A little more than a year ago, the World Bank’s International Centre for Settlement of Investment Disputes ruled that O-I should be awarded more than $485 million by the country to compensate for nationalizing the plants and gave the company standing to pursue the award.
However, in its most recent annual report, O-I acknowledged that would be difficult.
“The company intends to take appropriate steps to vigorously enforce and collect the award, which is enforceable in approximately 150 member states that are party to the ICSID Convention,” the filing said. “However, even with the lifting of the stay of enforcement, the company recognizes that the collection of the award may present significant practical challenges.”

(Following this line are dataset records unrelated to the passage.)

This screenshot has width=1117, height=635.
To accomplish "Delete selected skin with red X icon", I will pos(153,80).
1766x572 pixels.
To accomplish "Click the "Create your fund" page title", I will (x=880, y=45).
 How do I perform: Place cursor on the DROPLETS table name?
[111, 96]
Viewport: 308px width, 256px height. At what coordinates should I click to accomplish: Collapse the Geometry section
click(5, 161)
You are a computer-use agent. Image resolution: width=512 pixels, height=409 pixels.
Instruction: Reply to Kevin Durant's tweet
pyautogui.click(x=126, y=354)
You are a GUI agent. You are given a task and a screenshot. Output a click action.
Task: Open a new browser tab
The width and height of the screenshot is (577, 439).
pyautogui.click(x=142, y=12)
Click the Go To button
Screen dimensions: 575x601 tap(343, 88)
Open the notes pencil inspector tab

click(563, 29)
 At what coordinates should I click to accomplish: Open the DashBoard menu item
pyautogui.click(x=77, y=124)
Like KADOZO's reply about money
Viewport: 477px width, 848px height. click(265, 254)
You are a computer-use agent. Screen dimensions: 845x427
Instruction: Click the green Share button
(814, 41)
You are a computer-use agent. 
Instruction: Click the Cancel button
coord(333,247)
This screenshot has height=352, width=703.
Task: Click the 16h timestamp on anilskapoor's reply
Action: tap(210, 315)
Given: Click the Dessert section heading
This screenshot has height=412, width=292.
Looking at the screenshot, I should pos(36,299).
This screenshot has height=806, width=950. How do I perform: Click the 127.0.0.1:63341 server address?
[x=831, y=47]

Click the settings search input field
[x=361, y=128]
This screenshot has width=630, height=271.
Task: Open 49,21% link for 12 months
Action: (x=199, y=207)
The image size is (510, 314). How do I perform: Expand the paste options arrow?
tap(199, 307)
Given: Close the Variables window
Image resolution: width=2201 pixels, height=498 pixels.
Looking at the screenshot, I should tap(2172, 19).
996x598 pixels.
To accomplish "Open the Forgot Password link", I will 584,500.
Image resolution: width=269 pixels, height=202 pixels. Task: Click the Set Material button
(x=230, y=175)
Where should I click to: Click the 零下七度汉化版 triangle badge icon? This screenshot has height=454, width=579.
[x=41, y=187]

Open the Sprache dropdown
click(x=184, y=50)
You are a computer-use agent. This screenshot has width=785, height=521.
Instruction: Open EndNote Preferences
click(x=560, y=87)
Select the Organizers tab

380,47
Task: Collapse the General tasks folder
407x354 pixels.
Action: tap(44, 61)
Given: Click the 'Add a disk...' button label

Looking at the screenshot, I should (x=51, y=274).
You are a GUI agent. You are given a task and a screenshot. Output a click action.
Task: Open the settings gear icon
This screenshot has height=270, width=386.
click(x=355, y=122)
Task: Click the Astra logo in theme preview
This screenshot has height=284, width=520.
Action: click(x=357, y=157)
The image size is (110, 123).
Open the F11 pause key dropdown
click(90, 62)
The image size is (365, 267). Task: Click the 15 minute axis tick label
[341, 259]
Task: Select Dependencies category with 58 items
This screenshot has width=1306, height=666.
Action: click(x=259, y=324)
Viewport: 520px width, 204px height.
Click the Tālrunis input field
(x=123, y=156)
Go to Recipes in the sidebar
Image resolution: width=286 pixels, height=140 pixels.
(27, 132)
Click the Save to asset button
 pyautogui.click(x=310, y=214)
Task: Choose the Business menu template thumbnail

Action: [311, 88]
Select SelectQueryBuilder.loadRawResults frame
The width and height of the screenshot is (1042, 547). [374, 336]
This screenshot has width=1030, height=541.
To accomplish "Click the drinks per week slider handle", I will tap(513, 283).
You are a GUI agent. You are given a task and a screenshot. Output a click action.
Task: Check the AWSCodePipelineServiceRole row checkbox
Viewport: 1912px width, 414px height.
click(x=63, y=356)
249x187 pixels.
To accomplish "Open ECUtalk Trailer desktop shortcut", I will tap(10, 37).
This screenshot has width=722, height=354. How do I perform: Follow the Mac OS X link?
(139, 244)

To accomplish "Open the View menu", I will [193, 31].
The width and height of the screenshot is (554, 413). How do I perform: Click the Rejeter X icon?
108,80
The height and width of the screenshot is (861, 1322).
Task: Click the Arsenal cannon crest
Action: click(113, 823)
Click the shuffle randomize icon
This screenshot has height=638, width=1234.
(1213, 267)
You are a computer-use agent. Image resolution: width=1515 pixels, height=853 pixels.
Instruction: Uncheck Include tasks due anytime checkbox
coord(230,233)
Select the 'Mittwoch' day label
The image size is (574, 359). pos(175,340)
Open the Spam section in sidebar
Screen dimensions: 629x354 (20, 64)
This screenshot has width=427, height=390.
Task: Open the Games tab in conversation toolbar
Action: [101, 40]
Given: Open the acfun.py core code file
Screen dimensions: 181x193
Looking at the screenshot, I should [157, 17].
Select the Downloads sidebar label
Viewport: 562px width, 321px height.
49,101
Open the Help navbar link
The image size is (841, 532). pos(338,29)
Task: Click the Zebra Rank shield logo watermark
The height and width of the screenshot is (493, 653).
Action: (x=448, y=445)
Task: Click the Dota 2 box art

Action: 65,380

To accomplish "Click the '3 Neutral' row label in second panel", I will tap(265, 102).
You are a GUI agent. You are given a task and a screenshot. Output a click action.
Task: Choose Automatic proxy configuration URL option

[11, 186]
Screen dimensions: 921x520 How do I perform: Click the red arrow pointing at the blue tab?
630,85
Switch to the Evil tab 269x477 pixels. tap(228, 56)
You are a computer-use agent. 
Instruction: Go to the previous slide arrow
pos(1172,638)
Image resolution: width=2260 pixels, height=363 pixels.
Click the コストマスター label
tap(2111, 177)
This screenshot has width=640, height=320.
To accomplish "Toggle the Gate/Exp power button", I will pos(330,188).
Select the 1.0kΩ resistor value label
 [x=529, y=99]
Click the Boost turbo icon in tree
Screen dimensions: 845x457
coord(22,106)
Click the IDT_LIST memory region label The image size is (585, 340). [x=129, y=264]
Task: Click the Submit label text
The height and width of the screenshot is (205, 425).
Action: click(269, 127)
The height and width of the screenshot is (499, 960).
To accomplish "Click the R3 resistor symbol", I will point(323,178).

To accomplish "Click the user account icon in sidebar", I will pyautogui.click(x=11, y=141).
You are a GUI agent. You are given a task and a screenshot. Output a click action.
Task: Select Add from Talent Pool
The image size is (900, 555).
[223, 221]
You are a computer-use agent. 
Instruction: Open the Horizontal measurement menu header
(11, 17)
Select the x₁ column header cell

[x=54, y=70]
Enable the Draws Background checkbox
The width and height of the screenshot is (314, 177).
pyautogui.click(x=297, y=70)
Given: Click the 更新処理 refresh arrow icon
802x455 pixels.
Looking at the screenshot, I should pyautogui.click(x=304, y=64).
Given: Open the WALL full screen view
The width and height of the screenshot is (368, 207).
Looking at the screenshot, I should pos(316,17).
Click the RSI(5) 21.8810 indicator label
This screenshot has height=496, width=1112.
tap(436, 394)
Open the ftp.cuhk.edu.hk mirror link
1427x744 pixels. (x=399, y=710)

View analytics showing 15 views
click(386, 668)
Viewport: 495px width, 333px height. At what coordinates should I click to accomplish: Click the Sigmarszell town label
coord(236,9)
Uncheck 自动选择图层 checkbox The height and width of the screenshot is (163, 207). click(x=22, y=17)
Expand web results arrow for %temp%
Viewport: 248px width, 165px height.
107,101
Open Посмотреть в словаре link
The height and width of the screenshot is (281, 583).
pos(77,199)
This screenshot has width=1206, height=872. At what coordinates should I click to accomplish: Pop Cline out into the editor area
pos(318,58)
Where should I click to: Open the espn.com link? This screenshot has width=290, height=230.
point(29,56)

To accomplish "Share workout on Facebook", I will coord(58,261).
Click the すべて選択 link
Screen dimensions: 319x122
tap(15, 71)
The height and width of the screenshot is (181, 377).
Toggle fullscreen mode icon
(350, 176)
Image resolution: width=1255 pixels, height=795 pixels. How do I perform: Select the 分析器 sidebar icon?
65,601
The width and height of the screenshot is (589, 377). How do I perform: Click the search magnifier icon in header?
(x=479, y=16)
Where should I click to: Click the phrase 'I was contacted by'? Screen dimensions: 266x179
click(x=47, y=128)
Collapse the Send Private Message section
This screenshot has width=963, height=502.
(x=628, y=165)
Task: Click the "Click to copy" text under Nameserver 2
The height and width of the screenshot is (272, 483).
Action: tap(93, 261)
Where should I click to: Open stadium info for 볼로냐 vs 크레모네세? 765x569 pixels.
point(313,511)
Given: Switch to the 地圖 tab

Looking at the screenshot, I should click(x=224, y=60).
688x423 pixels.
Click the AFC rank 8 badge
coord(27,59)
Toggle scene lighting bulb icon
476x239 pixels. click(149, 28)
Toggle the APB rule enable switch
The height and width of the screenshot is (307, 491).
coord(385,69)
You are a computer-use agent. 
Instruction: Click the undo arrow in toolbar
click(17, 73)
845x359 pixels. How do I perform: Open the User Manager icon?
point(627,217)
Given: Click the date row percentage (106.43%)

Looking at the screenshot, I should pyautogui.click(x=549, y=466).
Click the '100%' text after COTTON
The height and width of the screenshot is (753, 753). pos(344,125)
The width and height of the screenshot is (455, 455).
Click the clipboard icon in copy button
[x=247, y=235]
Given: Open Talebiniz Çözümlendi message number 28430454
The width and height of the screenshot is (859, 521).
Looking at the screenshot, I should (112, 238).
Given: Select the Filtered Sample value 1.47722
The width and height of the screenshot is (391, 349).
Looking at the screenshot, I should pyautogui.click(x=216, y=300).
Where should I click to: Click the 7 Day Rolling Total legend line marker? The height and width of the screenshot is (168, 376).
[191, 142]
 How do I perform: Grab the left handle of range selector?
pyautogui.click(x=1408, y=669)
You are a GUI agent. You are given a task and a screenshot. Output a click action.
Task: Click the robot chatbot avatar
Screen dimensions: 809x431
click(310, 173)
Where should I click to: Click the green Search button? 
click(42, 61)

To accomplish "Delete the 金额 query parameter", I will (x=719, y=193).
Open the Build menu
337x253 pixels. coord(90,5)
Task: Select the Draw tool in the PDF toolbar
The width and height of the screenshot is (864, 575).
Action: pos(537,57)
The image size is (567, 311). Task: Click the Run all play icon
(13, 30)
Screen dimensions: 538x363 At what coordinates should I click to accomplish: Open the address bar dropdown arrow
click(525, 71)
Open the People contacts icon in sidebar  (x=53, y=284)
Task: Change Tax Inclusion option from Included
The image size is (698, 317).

A company spokesman did not return an email seeking comment Thursday.
Dana Inc., the only other locally based publicly traded firm that had notable interests in Venezuela, sold off its two plants there in early 2015. At the time, officials of the Maumee automotive parts supplier said the country’s economic uncertainties were too great a risk. Dana had about 540 employees in the country at the time.
The company had warned in 2014’s first quarter that devaluation of Venezuela’s currency could affect its earnings by as much as $40 million.
Going back further, strife in Venezuela led to one of the region’s wildest business stories. In 1976, William Niehous, an O-I executive, was drugged and kidnapped from his Caracas home by seven armed guerillas who were at the time described as leftists who believed O-I was meddling in the country’s domestic affairs.
Mr. Niehous was held captive for 3½ years before returning to Toledo in 1979. He died in 2013.